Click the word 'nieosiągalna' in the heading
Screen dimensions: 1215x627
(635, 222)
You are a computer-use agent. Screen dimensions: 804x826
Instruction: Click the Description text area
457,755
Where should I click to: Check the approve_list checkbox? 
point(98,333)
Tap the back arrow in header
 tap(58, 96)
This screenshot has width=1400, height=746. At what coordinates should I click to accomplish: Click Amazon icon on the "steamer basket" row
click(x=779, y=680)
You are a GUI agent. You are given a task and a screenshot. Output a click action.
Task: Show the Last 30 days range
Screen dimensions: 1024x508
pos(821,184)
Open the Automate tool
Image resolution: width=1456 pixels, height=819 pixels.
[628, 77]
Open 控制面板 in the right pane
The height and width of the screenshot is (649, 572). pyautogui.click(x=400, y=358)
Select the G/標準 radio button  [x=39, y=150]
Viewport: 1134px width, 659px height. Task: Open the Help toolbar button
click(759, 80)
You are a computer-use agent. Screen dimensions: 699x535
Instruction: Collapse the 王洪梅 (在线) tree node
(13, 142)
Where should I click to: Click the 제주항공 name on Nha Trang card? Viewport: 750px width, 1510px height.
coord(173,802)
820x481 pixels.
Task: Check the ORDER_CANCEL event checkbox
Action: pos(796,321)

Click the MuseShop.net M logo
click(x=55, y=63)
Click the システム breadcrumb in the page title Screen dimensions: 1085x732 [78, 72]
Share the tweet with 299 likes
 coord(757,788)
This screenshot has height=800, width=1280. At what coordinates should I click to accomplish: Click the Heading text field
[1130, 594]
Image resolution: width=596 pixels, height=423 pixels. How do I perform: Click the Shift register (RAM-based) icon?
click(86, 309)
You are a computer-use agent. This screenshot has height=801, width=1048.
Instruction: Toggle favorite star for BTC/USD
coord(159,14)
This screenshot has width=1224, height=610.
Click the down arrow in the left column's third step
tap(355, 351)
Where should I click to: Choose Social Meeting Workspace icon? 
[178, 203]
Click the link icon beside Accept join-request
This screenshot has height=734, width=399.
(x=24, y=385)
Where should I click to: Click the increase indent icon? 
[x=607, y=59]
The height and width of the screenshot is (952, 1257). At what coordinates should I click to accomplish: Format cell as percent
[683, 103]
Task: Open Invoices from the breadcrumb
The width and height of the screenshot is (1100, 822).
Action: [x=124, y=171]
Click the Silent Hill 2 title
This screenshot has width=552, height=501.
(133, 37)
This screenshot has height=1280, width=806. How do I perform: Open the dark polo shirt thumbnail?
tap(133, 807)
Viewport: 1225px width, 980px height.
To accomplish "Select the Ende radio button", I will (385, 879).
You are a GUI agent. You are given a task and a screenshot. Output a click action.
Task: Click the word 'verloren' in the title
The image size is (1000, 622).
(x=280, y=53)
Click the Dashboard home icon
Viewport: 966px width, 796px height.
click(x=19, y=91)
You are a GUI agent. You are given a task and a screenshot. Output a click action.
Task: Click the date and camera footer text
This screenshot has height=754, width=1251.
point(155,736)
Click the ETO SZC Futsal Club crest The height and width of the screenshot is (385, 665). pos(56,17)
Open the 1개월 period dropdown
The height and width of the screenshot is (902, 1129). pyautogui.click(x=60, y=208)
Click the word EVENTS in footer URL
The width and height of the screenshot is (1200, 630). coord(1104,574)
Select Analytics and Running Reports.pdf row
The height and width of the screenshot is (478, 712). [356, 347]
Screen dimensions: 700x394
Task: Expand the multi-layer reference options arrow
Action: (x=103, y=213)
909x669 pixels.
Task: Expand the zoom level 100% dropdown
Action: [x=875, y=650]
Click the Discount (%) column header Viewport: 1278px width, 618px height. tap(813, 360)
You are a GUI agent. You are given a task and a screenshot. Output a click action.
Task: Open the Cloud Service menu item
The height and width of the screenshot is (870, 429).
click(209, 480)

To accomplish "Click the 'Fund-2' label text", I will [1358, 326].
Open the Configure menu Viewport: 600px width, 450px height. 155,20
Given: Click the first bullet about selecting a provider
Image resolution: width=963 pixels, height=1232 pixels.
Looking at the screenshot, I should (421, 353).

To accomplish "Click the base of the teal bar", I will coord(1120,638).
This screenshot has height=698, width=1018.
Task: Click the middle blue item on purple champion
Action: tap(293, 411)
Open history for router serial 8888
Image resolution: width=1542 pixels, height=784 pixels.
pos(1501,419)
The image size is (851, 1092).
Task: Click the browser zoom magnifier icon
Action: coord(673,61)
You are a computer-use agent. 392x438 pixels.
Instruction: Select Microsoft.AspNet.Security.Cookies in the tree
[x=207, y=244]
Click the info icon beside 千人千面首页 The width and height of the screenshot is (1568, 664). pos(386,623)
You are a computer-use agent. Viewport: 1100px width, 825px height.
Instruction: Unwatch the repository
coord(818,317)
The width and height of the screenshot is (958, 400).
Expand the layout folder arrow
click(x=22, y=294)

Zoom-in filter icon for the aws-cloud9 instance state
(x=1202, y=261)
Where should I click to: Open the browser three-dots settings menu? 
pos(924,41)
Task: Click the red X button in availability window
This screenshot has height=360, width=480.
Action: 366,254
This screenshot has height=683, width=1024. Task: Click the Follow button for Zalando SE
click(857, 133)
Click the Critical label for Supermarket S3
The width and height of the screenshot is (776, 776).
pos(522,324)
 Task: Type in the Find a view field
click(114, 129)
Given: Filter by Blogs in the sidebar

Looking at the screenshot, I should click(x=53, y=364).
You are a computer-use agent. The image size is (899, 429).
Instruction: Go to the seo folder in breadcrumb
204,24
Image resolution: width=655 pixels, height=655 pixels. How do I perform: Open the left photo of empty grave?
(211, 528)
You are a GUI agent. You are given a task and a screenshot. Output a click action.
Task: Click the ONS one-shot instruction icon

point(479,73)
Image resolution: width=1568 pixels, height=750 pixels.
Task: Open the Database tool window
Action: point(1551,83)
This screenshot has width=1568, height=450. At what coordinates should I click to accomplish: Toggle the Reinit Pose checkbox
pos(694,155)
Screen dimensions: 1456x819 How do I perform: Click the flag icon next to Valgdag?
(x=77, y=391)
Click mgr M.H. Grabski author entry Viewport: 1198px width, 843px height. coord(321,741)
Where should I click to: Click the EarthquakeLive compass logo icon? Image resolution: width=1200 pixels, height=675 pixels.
·····
◆ **Exercise requirements**:
Word for word, restate all of the records.

◆ **Completed exercise**:
Click the word 'nieosiągalna' in the heading
Screen dimensions: 1215x627
(635, 222)
You are a computer-use agent. Screen dimensions: 804x826
Instruction: Click the Description text area
457,755
Where should I click to: Check the approve_list checkbox? 
point(98,333)
Tap the back arrow in header
 tap(58, 96)
This screenshot has width=1400, height=746. At what coordinates should I click to accomplish: Click Amazon icon on the "steamer basket" row
click(x=779, y=680)
You are a GUI agent. You are given a task and a screenshot. Output a click action.
Task: Show the Last 30 days range
Screen dimensions: 1024x508
pos(821,184)
Open the Automate tool
Image resolution: width=1456 pixels, height=819 pixels.
[628, 77]
Open 控制面板 in the right pane
The height and width of the screenshot is (649, 572). pyautogui.click(x=400, y=358)
Select the G/標準 radio button  [x=39, y=150]
Viewport: 1134px width, 659px height. Task: Open the Help toolbar button
click(759, 80)
You are a computer-use agent. Screen dimensions: 699x535
Instruction: Collapse the 王洪梅 (在线) tree node
(13, 142)
Where should I click to: Click the 제주항공 name on Nha Trang card? Viewport: 750px width, 1510px height.
coord(173,802)
820x481 pixels.
Task: Check the ORDER_CANCEL event checkbox
Action: pos(796,321)

Click the MuseShop.net M logo
click(x=55, y=63)
Click the システム breadcrumb in the page title Screen dimensions: 1085x732 [78, 72]
Share the tweet with 299 likes
 coord(757,788)
This screenshot has height=800, width=1280. At what coordinates should I click to accomplish: Click the Heading text field
[1130, 594]
Image resolution: width=596 pixels, height=423 pixels. How do I perform: Click the Shift register (RAM-based) icon?
click(86, 309)
You are a computer-use agent. This screenshot has height=801, width=1048.
Instruction: Toggle favorite star for BTC/USD
coord(159,14)
This screenshot has width=1224, height=610.
Click the down arrow in the left column's third step
tap(355, 351)
Where should I click to: Choose Social Meeting Workspace icon? 
[178, 203]
Click the link icon beside Accept join-request
This screenshot has height=734, width=399.
(x=24, y=385)
Where should I click to: Click the increase indent icon? 
[x=607, y=59]
The height and width of the screenshot is (952, 1257). At what coordinates should I click to accomplish: Format cell as percent
[683, 103]
Task: Open Invoices from the breadcrumb
The width and height of the screenshot is (1100, 822).
Action: [x=124, y=171]
Click the Silent Hill 2 title
This screenshot has width=552, height=501.
(133, 37)
This screenshot has height=1280, width=806. How do I perform: Open the dark polo shirt thumbnail?
tap(133, 807)
Viewport: 1225px width, 980px height.
To accomplish "Select the Ende radio button", I will (385, 879).
You are a GUI agent. You are given a task and a screenshot. Output a click action.
Task: Click the word 'verloren' in the title
The image size is (1000, 622).
(x=280, y=53)
Click the Dashboard home icon
Viewport: 966px width, 796px height.
click(x=19, y=91)
You are a GUI agent. You are given a task and a screenshot. Output a click action.
Task: Click the date and camera footer text
This screenshot has height=754, width=1251.
point(155,736)
Click the ETO SZC Futsal Club crest The height and width of the screenshot is (385, 665). pos(56,17)
Open the 1개월 period dropdown
The height and width of the screenshot is (902, 1129). pyautogui.click(x=60, y=208)
Click the word EVENTS in footer URL
The width and height of the screenshot is (1200, 630). coord(1104,574)
Select Analytics and Running Reports.pdf row
The height and width of the screenshot is (478, 712). [356, 347]
Screen dimensions: 700x394
Task: Expand the multi-layer reference options arrow
Action: (x=103, y=213)
909x669 pixels.
Task: Expand the zoom level 100% dropdown
Action: [x=875, y=650]
Click the Discount (%) column header Viewport: 1278px width, 618px height. tap(813, 360)
You are a GUI agent. You are given a task and a screenshot. Output a click action.
Task: Open the Cloud Service menu item
The height and width of the screenshot is (870, 429).
click(209, 480)

To accomplish "Click the 'Fund-2' label text", I will [1358, 326].
Open the Configure menu Viewport: 600px width, 450px height. 155,20
Given: Click the first bullet about selecting a provider
Image resolution: width=963 pixels, height=1232 pixels.
Looking at the screenshot, I should (421, 353).

To accomplish "Click the base of the teal bar", I will coord(1120,638).
This screenshot has height=698, width=1018.
Task: Click the middle blue item on purple champion
Action: tap(293, 411)
Open history for router serial 8888
Image resolution: width=1542 pixels, height=784 pixels.
pos(1501,419)
The image size is (851, 1092).
Task: Click the browser zoom magnifier icon
Action: coord(673,61)
You are a computer-use agent. 392x438 pixels.
Instruction: Select Microsoft.AspNet.Security.Cookies in the tree
[x=207, y=244]
Click the info icon beside 千人千面首页 The width and height of the screenshot is (1568, 664). pos(386,623)
You are a computer-use agent. Viewport: 1100px width, 825px height.
Instruction: Unwatch the repository
coord(818,317)
The width and height of the screenshot is (958, 400).
Expand the layout folder arrow
click(x=22, y=294)

Zoom-in filter icon for the aws-cloud9 instance state
(x=1202, y=261)
Where should I click to: Open the browser three-dots settings menu? 
pos(924,41)
Task: Click the red X button in availability window
This screenshot has height=360, width=480.
Action: 366,254
This screenshot has height=683, width=1024. Task: Click the Follow button for Zalando SE
click(857, 133)
Click the Critical label for Supermarket S3
The width and height of the screenshot is (776, 776).
pos(522,324)
 Task: Type in the Find a view field
click(114, 129)
Given: Filter by Blogs in the sidebar

Looking at the screenshot, I should click(x=53, y=364).
You are a computer-use agent. The image size is (899, 429).
Instruction: Go to the seo folder in breadcrumb
204,24
Image resolution: width=655 pixels, height=655 pixels. How do I perform: Open the left photo of empty grave?
(211, 528)
You are a GUI agent. You are given a task and a screenshot. Output a click action.
Task: Click the ONS one-shot instruction icon

point(479,73)
Image resolution: width=1568 pixels, height=750 pixels.
Task: Open the Database tool window
Action: point(1551,83)
This screenshot has width=1568, height=450. At what coordinates should I click to accomplish: Toggle the Reinit Pose checkbox
pos(694,155)
Screen dimensions: 1456x819 How do I perform: Click the flag icon next to Valgdag?
(x=77, y=391)
Click mgr M.H. Grabski author entry Viewport: 1198px width, 843px height. coord(321,741)
Where should I click to: Click the EarthquakeLive compass logo icon? Image resolution: width=1200 pixels, height=675 pixels.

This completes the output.